At the EPMA TC, there was a discussion of good versus bad standards for Sulfur. And I forgot to write down the advice I heard, whoops!

What are your favorite standards for Sulfur? Which ones are extremely beam sensitive and should be avoided?

And while you're thinking about beam sensitive standards: are there any others for other elements that those new in the field frequently chose without thinking carefully enough? Trying to avoid these pitfalls before I jump right into them.

Thanks!

Hi Kathleen (?),
It kind of depends on whether these are sulfides or sulfates.
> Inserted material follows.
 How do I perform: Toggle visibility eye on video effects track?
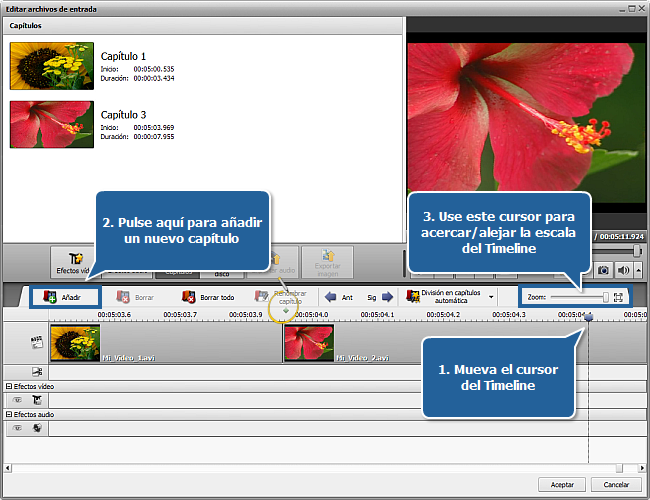click(17, 399)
There is a pretty significant peak shift between the two due to the chemical bond- which by the way can be used to get an idea on the chemical state of sulfur.  This sulfur peak shift measurement is often used by igneous petrologists to get oxygen fugacity information in  basaltic glasses.  Jeez, I almost sound like a geologist!   ;D

So for sulfides I would use a natural single crystal pyrite.  Analyze it for traces but it will be stoichiometric.

For sulfates synthetic BaSO4 (Barite) can be obtained and is more stable than CaSO4 (Anhydrite).

As for other difficult elements/standards, I would say that a good fluorine standard can be hard to find, but I've used a synthetic BaF2 single crystal electronic material with success.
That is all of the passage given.